Wednesday, October 1, 2014

Justine Kurland, Sincere Auto Care @ Mitchell-Innes & Nash


It is hard after walking through the show not to think about how much Justine Kurland was associated with the staged photography of the Yale Girls in the 90’s. She has moved a lot artistically and much to her credit. Her last show of train hoppers and the landscapes of America were fantastic and from a detractor like myself shockingly good. It is fascinating to see her make such male-centric work. She spent many of her early years dedicated to the portraying a land where men were wiped out and women ran free as young vagabonds through an ever-expansive landscape. I am not sure I like her new pictures of cars and men working on cars, but it has stuck with me. I bought the catalogue, so I don’t dislike it, but I feel at times the work is formally a little awkward, as if Kurland isn’t yet comfortable in the confined space of working class urban locations. Her strongest formal pictures in the show come when she can get some height, and the cities unravel a little more, like the natural landscapes she has photographed up until now.

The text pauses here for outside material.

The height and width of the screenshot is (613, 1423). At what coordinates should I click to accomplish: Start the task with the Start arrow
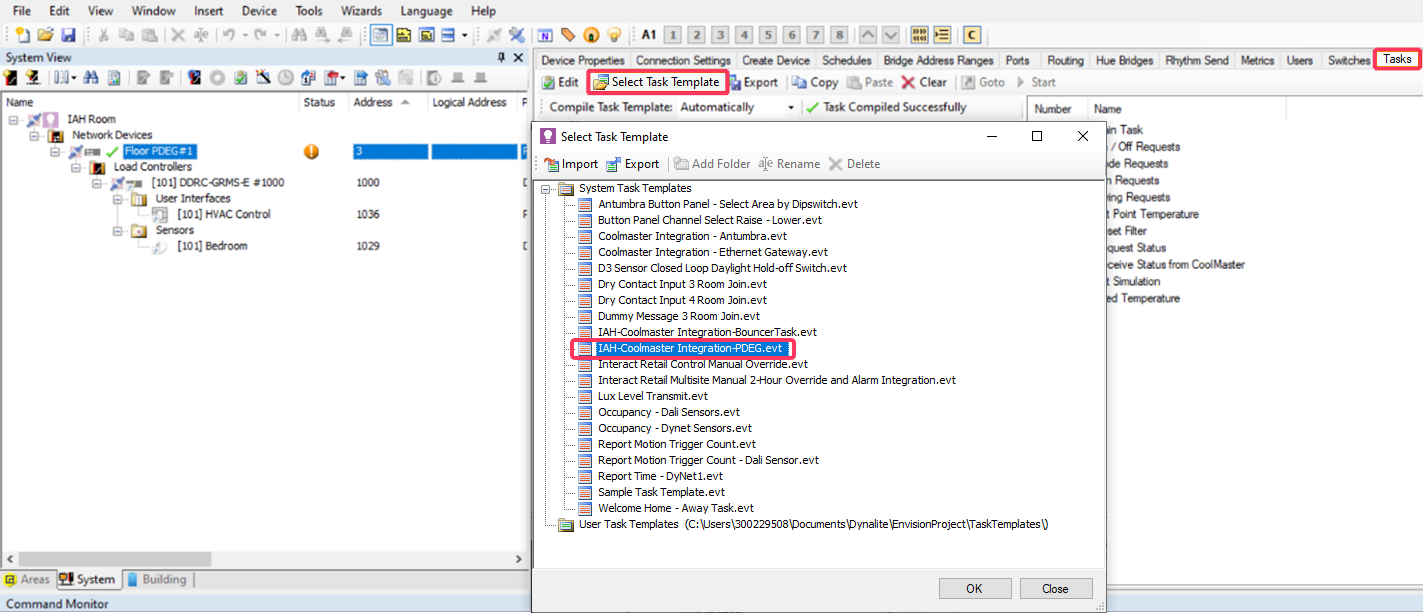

Jerry Saltz did say of Kurland, “The work is a mysterious portrait of maleness in the face of the end of an era of mechanical things.” (Vulture 9/10/14) I love Jerry, but to me, the work feels very broad, almost a comically simplistic portrayal of masculinity, which was always my issue with her pictures of young women in the landscape. Women as free spirits in the land seems as juvenile an understanding of gender as men as greasy, weathered mechanics. But I as I recall, her women were also on the greasy side, so maybe there is a little more to the work than I am giving her credit for. The show is also a wide-ranging mix of styles and subjects loosely tied to a topic, which is the style du jour these days. But it lacks both the eclecticism of Etheridge and the quality of images of Christian Patterson, and with the working class nature of the work, it is hard not to think of the more compelling Blisner, IL series by Daniel Shea. But that being said, it is hard not to like pictures of a person holding out a piece of a tooth, a child abandoned in a car seat, or the god’s eye view of two men toiling in empty parking lot on a late-model American car.